■ Quoted passage:

Credit: A. HAAG

It is a cold, overcast May morning on a tiny island in the Gulf of Maine. Bill Clark and Karen Abbey are scrambling across algae-coated rocks, choosing their steps carefully to avoid seabird nests and poison ivy. One wrong move could send a protective gull parent into alarm mode, leaving the pair being screeched at, pooped on or, worse still, dive bombed.

Clark and Abbey have put themselves in this precarious position to measure eggs and to place chicken-wire cages over empty nests ready to catch a gull when it returns. When they secure a bird, it's over to Julie Ellis, an ecologist from Cornell University, Ithaca, New York, who coaxes the gull into a bag. With the gull tucked safely inside, the team takes blood samples and wing measurements, and fixes numbered identification tags to one of its legs.

I ask Clark if he has been dive-bombed yet this week. “I haven't been hit, other than this splotch here,” he says, motioning to the smattering of well-placed gull dung on his back. “This is the adventure component of the trapping,” quips Ellis. It might be an adventure, but for Clark this isn't his usual occupation — remarkably, he has volunteered his time and money to be here.

Saved data entries
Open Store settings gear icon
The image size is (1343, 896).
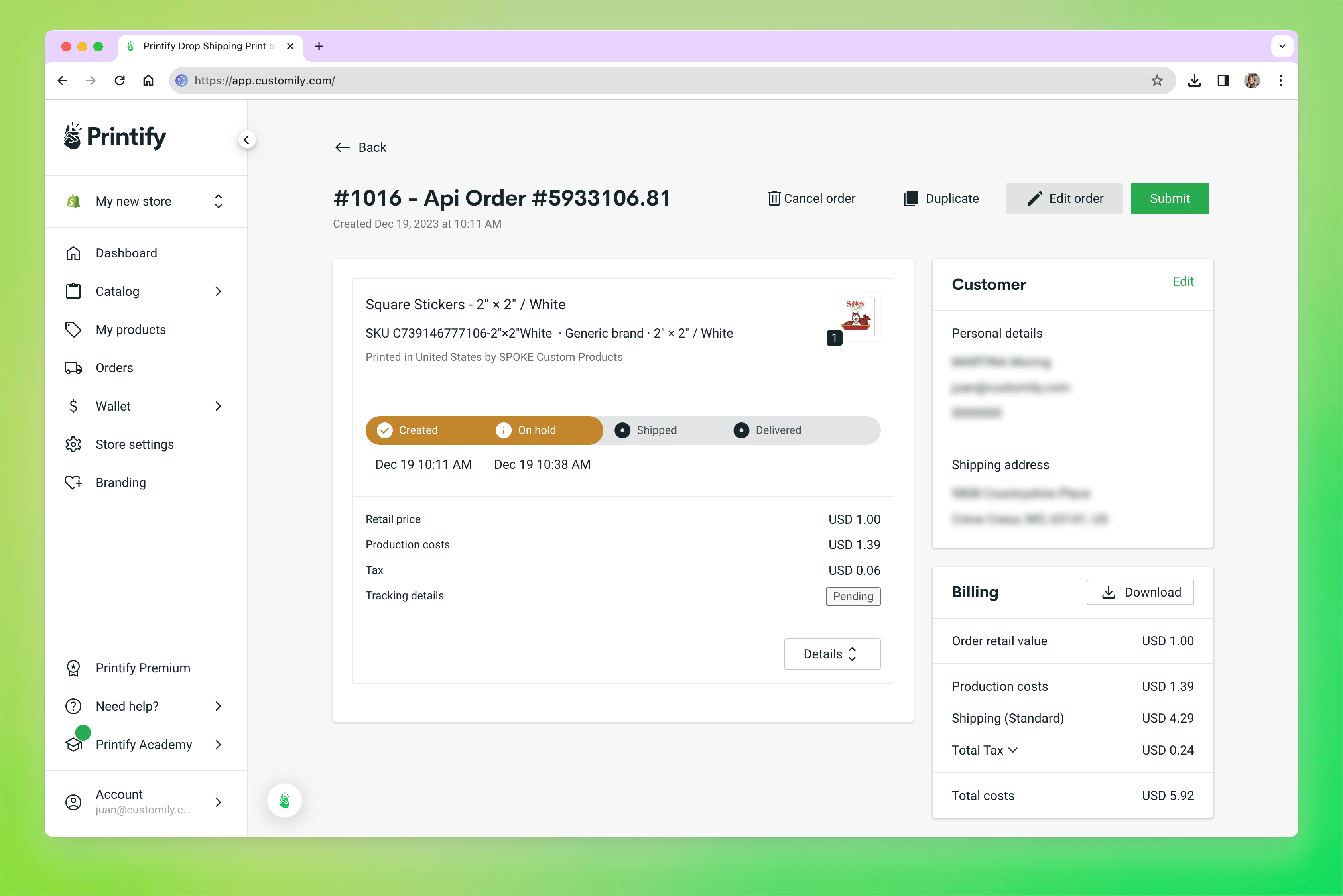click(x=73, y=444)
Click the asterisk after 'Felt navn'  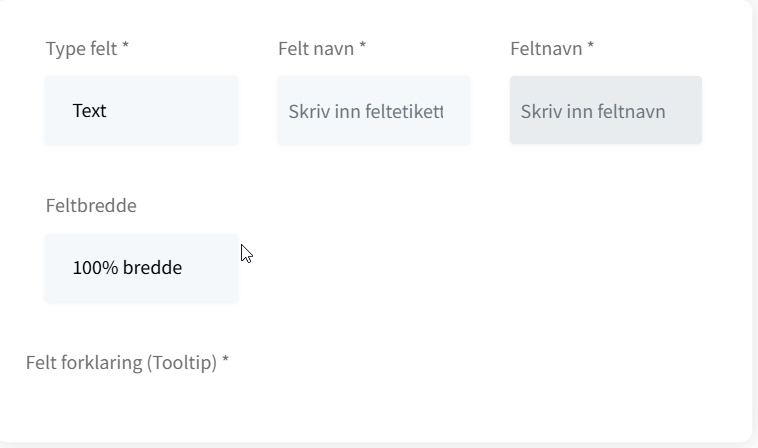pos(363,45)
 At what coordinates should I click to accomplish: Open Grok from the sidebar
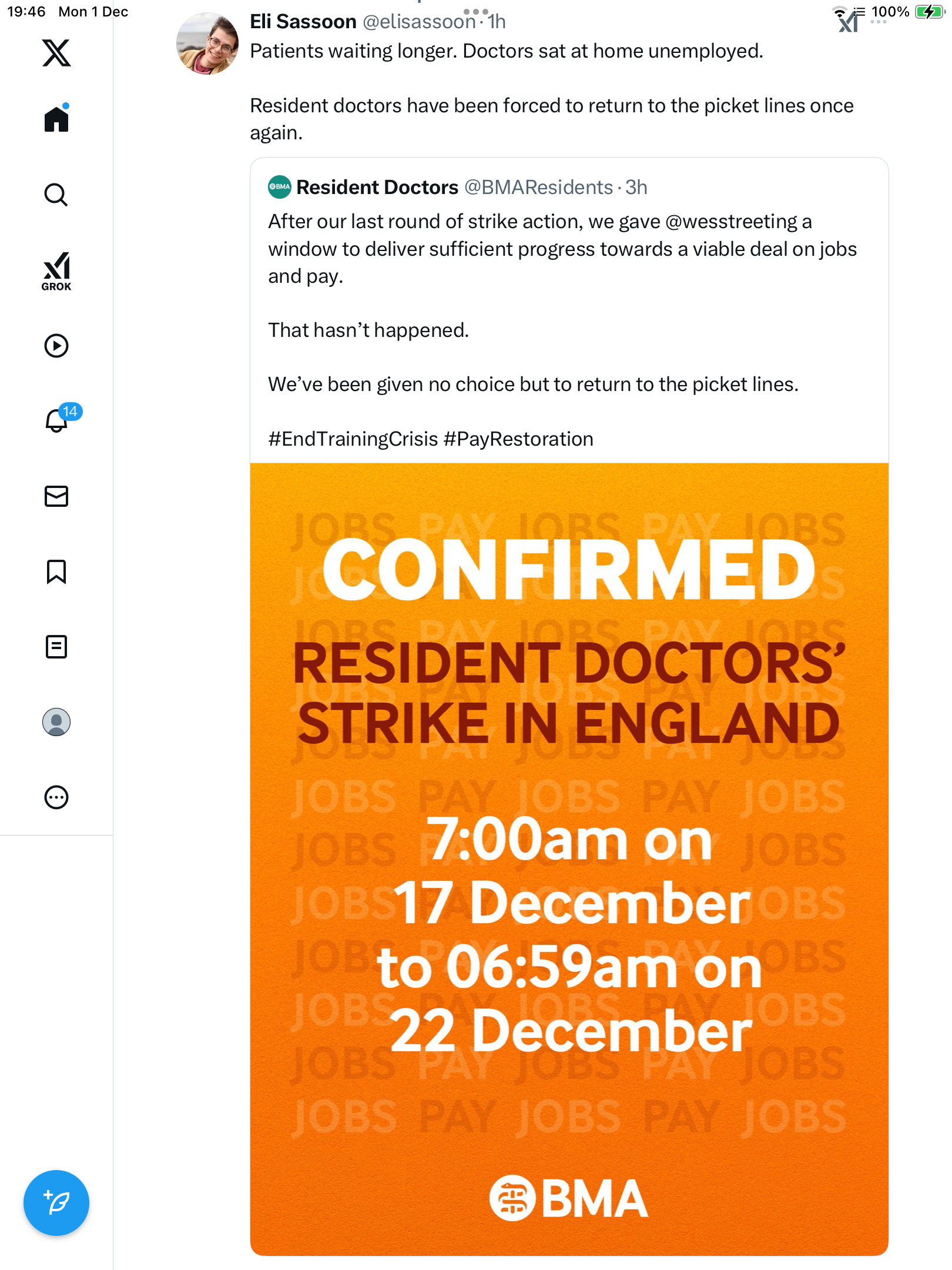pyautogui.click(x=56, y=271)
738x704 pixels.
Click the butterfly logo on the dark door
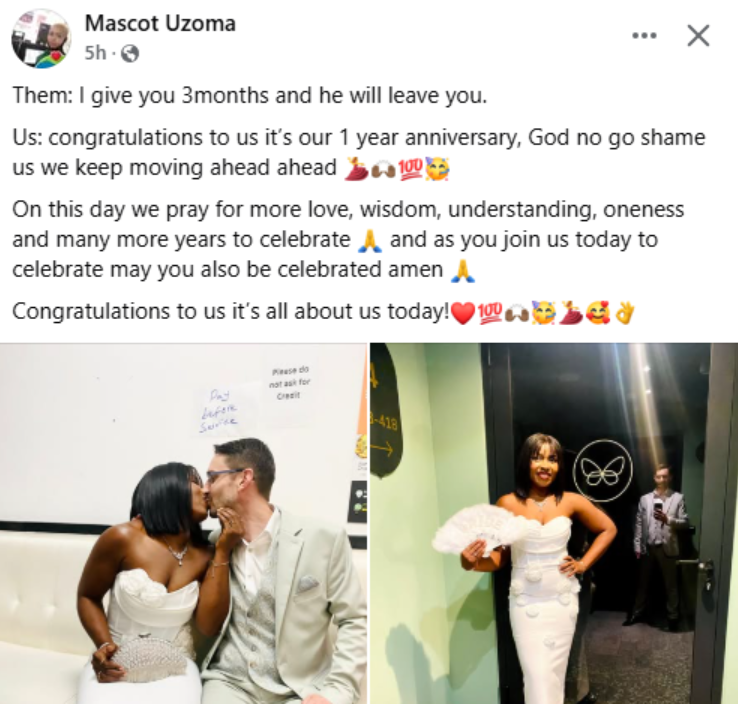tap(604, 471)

--

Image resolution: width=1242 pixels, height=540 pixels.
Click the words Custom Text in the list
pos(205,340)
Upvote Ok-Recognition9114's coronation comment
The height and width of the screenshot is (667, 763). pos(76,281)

* * *

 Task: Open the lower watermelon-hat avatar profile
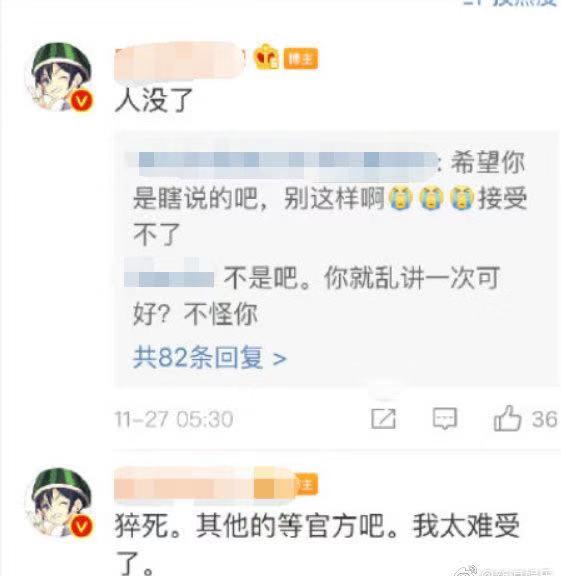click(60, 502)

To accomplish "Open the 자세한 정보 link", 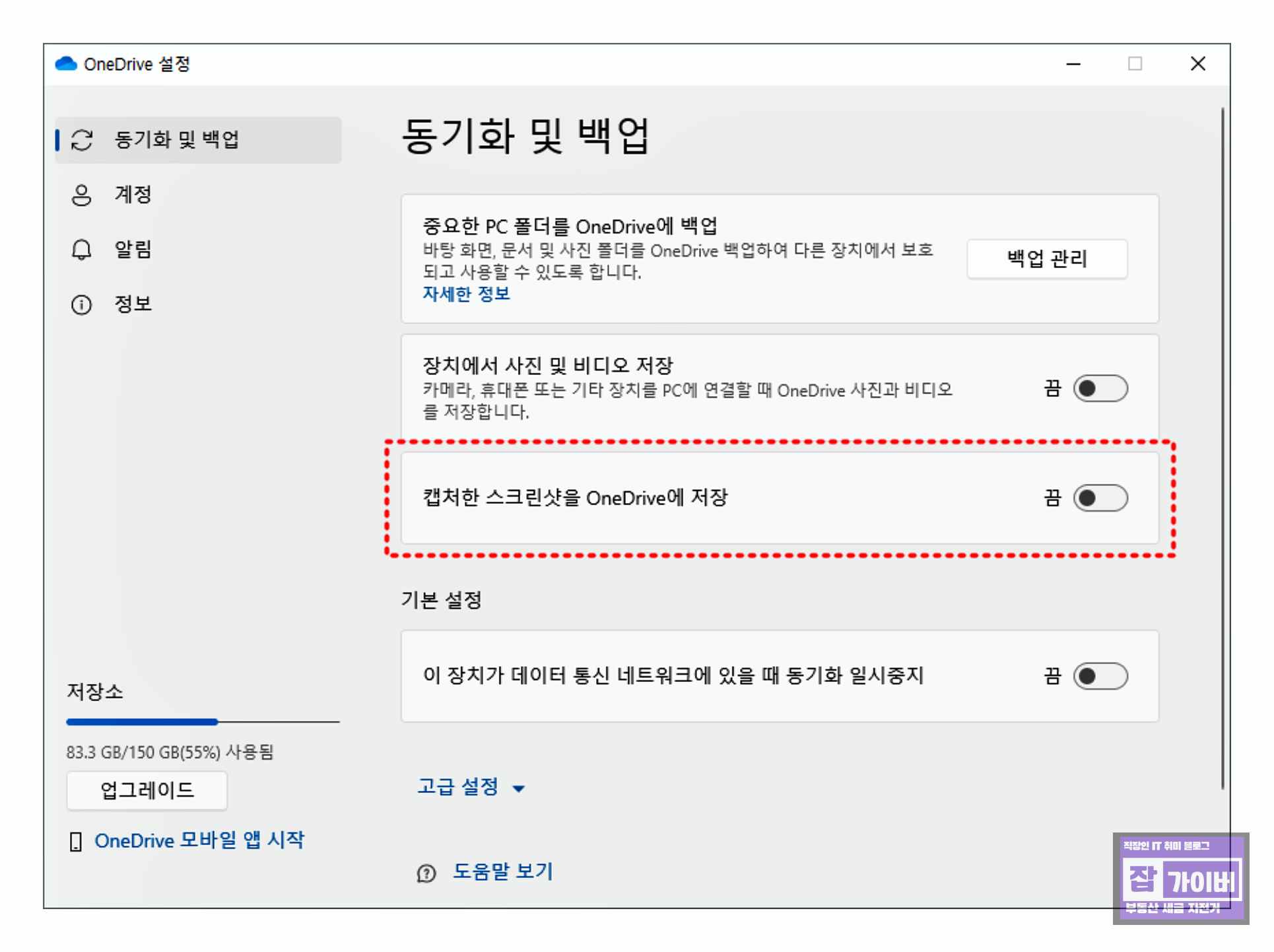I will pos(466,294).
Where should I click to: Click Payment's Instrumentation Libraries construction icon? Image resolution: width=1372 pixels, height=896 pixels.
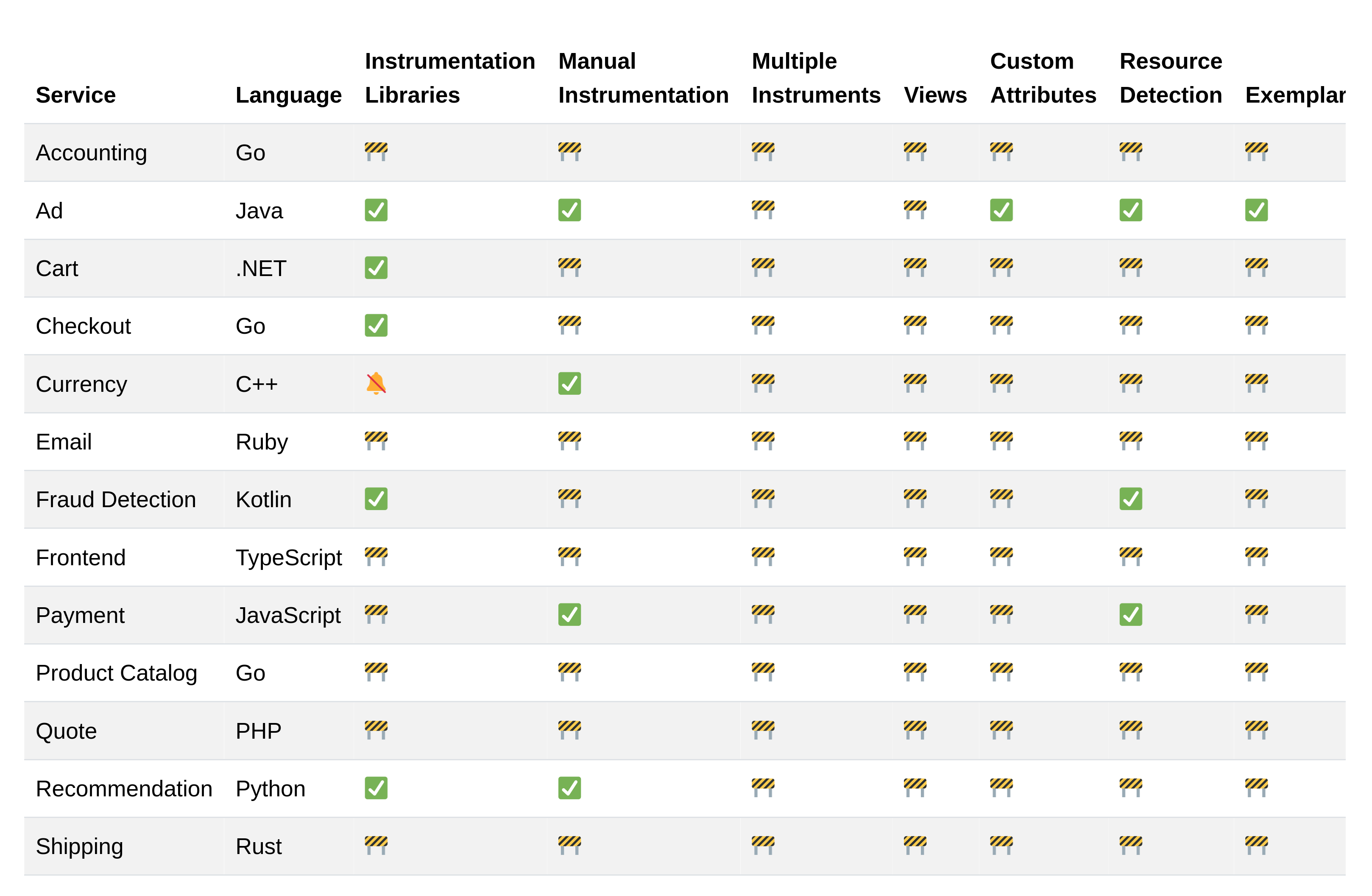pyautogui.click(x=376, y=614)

■ Exercises:
(A) From the article on trapping gulls, extract the part that begins at the words "Clark and Abbey" and stops after "of its legs.".
(B) Using the article on trapping gulls, decide whether each statement agrees with it, answering yes or no and quoting the words that settle it: (i) Julie Ellis is an ecologist from Cornell University. (ii) Clark says a diving gull has hit him this week. (iii) The morning on the island is warm and sunny.
(C) Write what comes next in the article on trapping gulls, picking up after its last sentence.
You won't need the saved data entries for any of this work.

■ Written responses:
(A)
Clark and Abbey have put themselves in this precarious position to measure eggs and to place chicken-wire cages over empty nests ready to catch a gull when it returns. When they secure a bird, it's over to Julie Ellis, an ecologist from Cornell University, Ithaca, New York, who coaxes the gull into a bag. With the gull tucked safely inside, the team takes blood samples and wing measurements, and fixes numbered identification tags to one of its legs.

(B)
(i) Yes: "Julie Ellis, an ecologist from Cornell University, Ithaca, New York"
(ii) No: "I haven't been hit, other than this splotch here"
(iii) No: "It is a cold, overcast May morning"

(C)
The beach holds no attraction for me. I like to be with people who are thinking and learning. Bill Clark, Earthwatch volunteer

Clark, 66, of Kresgeville, Pennsylvania, and Abbey, 39, of Harpswell, Maine, signed up to help Ellis with her research through a non-profit organization called the Earthwatch Institute in Maynard, Massachusetts. Clark is a retired school teacher, and the gull project is his second Earthwatch expedition. This makes him typical of most Earthwatch recruits, a third of whom are repeat volunteers. Abbey is also a high-school maths and science teacher and like many first-time volunteers has never done research before. She is using her trip as part of a programme to bring science to her students.

Public service

Earthwatch was founded by educators and scientists in Boston in 1971 as an alternative way to fund field-based scientific research. Since then, it has grown into an international organization that each year sponsors research to the tune of some $4 million, supporting more than 140 projects across 47 countries. It is a pioneer of what is now called ‘citizen science’ — when scientists involve members of the public in collecting their data. Every year, around 4,200 people from 80 countries volunteer for Earthwatch projects — and the scheme has helped to generate thousands of peer-reviewed publications over the years. A similar organization called Biosphere Expeditions, based in Britain, started up in 1999, and smaller programmes can be found at some individual institutions, such as the University of California, Davis.

For researchers, citizen science is a way to promote public outreach while getting help with labour-intensive data collection. For the volunteers, each expedition, lasting one to three weeks, is an opportunity to contribute to meaningful research in interesting locations. Some volunteers attend the same expedition multiple times: the current record-holder has notched up 20 trips to South Dakota to excavate the remains of mammoths. Clark is already planning his next Earthwatch expedition, this time with his wife, to Peru to look at the effects of ecotourism on macaws. Ordinary holidays have only limited appeal, he explains: “The beach holds no attraction for me. I like to be with people who are thinking and learning.”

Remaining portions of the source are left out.